··· Text passage

Evaluating log likelihood using estimates from find_MAP results

Background

Let me first start off by saying I ackownledge find_MAP is not recomended. I’m using the function to prove a point in a paper.

I want to compare models fit through MAP and full Bayesian inference for a heirarchical partially pooled non-linear regression model. I find the map by performing

with model:
    maps = pm.find_MAP(method="powell", maxeval=50000)

Upon termination, the log-likelihood is approximately 2250. However, when I evaluate the log probability with model.logp(maps), I get a different log-likelihood value.

Upon inspection, model.test_point and what is returned from find_MAP have different keys.

Here is the return from model.test_point

dict_keys(['log_CL', 'betas_CL_1', 'betas_CL_2', 'betas_CL_3', 'z_CL', 's_CL_log__', 'log_alpha_log_ke_z', 'betas_ke_1', 'betas_ke_2', 'betas_ke_3', 'z_ke', 's_ke_log__', 'betas_ka_1', 'betas_ka_2', 'betas_ka_3', 'z_ka', 's_ka_log__', 'delay_mu_logodds__', 'delay_kappa_log__', 'delays_logodds__', 'sigma_log__'])

and here is the return from find_MAP

dict_keys(['log_CL', 'betas_CL_1', 'betas_CL_2', 'betas_CL_3', 'z_CL', 's_CL_log__', 'log_alpha_log_ke_z', 'betas_ke_1', 'betas_ke_2', 'betas_ke_3', 'z_ke', 's_ke_log__', 'betas_ka_1', 'betas_ka_2', 'betas_ka_3', 'z_ka', 's_ka_log__', 'delay_mu_logodds__', 'delay_kappa_log__', 'delays_logodds__', 'sigma_log__', 's_CL', 'logit_alpha', 'log_ke', 's_ke', 'log_ka', 's_ka', 'delay_mu', 'delay_kappa', 'delays', 'y_est', 'sigma'])

It looks like find_MAP is using random variables on the bounded and unbounded scale. For instance, delay_mu has a Beta prior. In the test point, we see the logodds of that parameter, but in the find_MAP result we see both delay_mu_logodds__ and delay_mu.

Question

  • Is find_MAP attempting to optimize parmameters on the bounded and un bounded scale?
  • Is this intended functionality, and if not how can I rectify this?

This is a great question, and actually you might want to invest further giving that you are writing a paper on this (I gather some information from your tweet of what you are trying to do):

  • find_MAP optimized free parameters on the unbounded scale (in many cases it is also desired as you dont need to specify the boundary of parameters), see a related discussion https://github.com/pymc-devs/pymc3/issues/2545.

······
··· Information provided

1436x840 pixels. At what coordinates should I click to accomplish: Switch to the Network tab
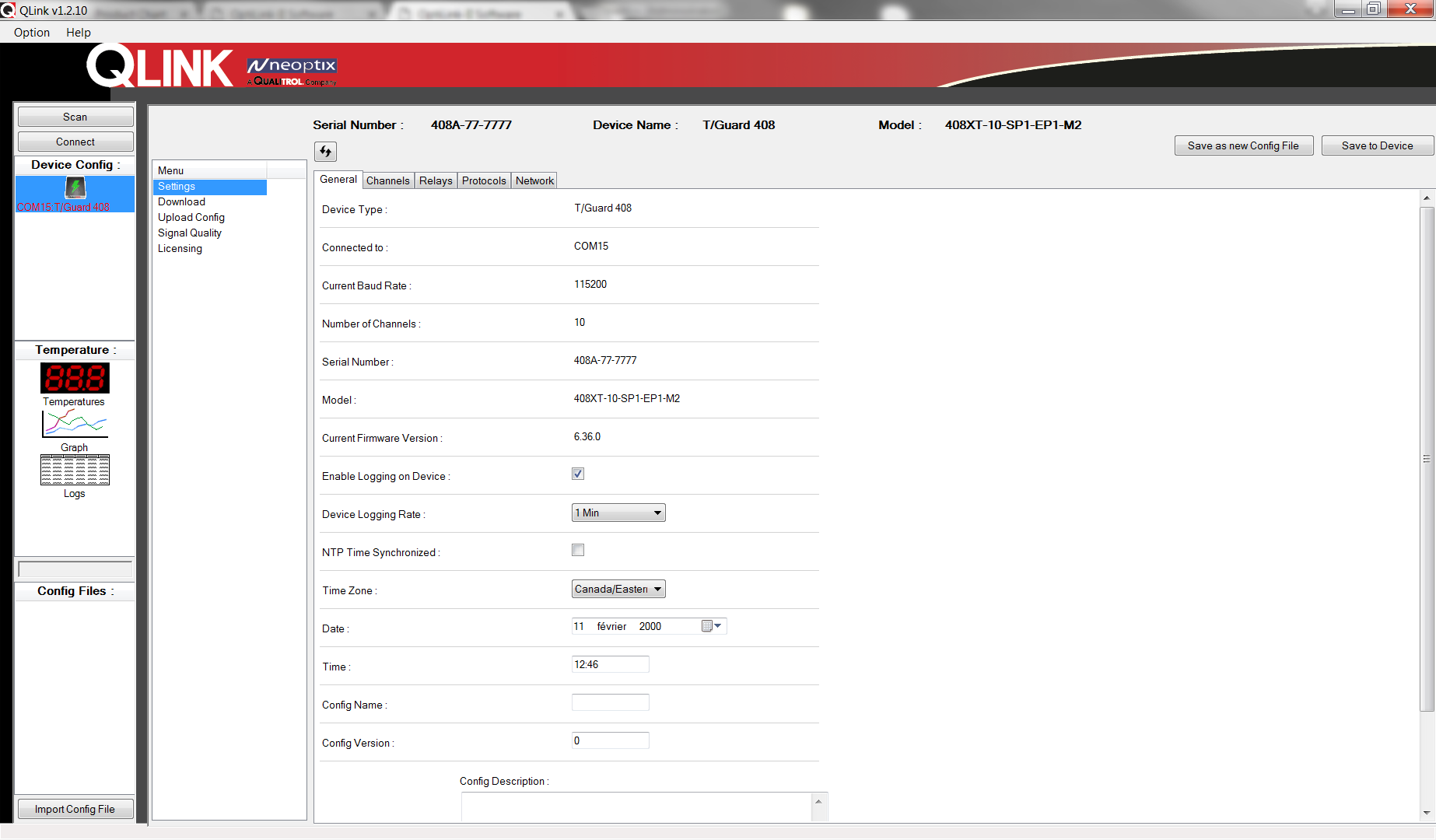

······

§ **What to do**
a – Translate this sentence from the find_MAP forum thread into Spanish: "Upon inspection, model.test_point and what is returned from find_MAP have different keys."
b – Write the next part of the forum thread on find_MAP and log likelihood, picking up after its final sentence.

§ **Answer set**
a – Al inspeccionarlos, model.test_point y lo que devuelve find_MAP tienen claves diferentes.

b –
  • However, the model log_prob that pm.find_MAP “sees” is different from the one pm.sample “sees”: transforming the bounded free parameters to Real you need to account for the volume changes, however, if you optimized the log_prob you get somewhat unexpected result (there is more discussion here https://github.com/pymc-devs/pymc3/issues/2482)
    As a result, we decide that for find_MAP it will optimized the log_prob without the Jacobian correction (https://github.com/pymc-devs/pymc3/issues/2482#issuecomment-320569496) but still on the unbounded space, in this case you get the same as if you are optimizing with the bounded version.

As implication for your paper, I think the you would get the same MLE if you hand written your likelihood function, but you should be aware that the posterior HMC is sampling from is different from the likelihood you are optimizing - it might make your point stronger to argue the importance of using MC samples.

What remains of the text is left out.